::: Quoted passage

Guillaume Levasseur de Beauplan Maps The Ukraine

Very rare Sanson map of "Russie Rouge" extending from the Carpathian Mountains to Lublin Poland and Ratney in Volyn Oblast of Ukraine.

The map tracks the southern part of the modern Poland - Ukraine Border.

"Russie Rouge" or Red Ruthenia or Red Rus' is a term dating back to the Middle Ages, which was used to refer to the southwestern polities of the Kievan Rus', which include parts of present-day western Ukraine and southern Poland. On this map the area is split between the Palatinate of Lemberg and the Palatinate of Belcz. 

States / Rarity

The first state was published in 1665, under a different title (Russie Noire). A 1674 state has the present title but lacks the decorative border on the cartouche and the longer imprint line. This state was published by Sanson's heirs.

All states are rare.

This is the first time we have offered the map for sale. Maps which name and focus on Red Ruthenia are very rare.

Guillaume Levasseur de Beauplan

Beauplan was a French geographer and military engineer who went to Poland at the invitation of King Sigismund III and spent 17 years building fortresses and castles as well as surveying parts of Ukraine. He was active mainly on the eastern frontiers, where he supervised the building of fifty fortresses and set out hundreds of villages. In 1639, he participated in a surveying expedition down the river Dnieper. About this time, he drew a sketch map of southern Ukraine, the “Tabula geographica Ukrainska,” which has been preserved in the “Topographica practica,” a collection of manuscript maps and charts assembled by Frederick Getkant by order of Ladislaus IV.

Beauplan made a general map of Ukraine with Henricus Hondius, Delineatio generalis camporum desertorum vulgo Ukraina cum adiacentibus provinciis, which was published in Gdansk in 1648. In 1651, he published a description of Ukraine, which was limited to the Crimea and the lower course of the Dnieper and was printed in only one hundred copies. After years of work, Beauplan had expected a generous reward for his services, but King Ladislaus IV died in March 1648, dashing any hope of compensation. In 1654 John II (John Casimir) of Poland granted Gdansk printer Georg Förster and historian Joachim Pastorius the privilege to print the maps and the description of the kingdom’s provinces—in other words, to finish the work Hondius and Beauplan had started.

::::::

## Stated exercise 1
From the records, copy the lines verbatim, beginning at the line that contains "Select the Premium" and stopping after the line that contains "Action: [821, 243]".

::: Dataset excerpts

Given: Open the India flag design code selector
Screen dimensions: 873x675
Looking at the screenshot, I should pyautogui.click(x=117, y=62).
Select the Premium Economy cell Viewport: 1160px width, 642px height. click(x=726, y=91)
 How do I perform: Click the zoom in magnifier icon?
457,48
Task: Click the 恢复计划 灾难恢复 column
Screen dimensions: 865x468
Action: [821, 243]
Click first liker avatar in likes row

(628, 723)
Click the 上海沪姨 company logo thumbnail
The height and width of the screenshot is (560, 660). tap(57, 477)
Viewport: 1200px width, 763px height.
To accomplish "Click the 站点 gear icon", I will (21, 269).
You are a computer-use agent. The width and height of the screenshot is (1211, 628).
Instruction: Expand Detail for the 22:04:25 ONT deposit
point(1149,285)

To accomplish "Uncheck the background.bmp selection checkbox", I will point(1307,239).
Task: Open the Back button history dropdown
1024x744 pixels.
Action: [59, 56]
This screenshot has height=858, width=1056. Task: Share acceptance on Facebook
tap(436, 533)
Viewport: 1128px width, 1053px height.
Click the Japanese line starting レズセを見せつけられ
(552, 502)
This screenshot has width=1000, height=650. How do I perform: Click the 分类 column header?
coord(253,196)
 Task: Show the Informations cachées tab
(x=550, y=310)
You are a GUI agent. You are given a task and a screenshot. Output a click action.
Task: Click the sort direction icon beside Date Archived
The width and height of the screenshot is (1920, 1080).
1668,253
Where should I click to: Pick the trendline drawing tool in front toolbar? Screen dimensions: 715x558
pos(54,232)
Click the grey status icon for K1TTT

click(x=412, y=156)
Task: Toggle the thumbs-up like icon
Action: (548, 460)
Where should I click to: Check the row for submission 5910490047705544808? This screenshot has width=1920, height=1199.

::::::

## Stated exercise 2
In one to three sentences, explain why the map description says Beauplan's hope of being compensated for his work was dashed.

## Written response 1
Select the Premium Economy cell Viewport: 1160px width, 642px height. click(x=726, y=91)
 How do I perform: Click the zoom in magnifier icon?
457,48
Task: Click the 恢复计划 灾难恢复 column
Screen dimensions: 865x468
Action: [821, 243]

## Written response 2
After years of work, Beauplan had expected a generous reward for his services. King Ladislaus IV died in March 1648, and this ended any hope of compensation.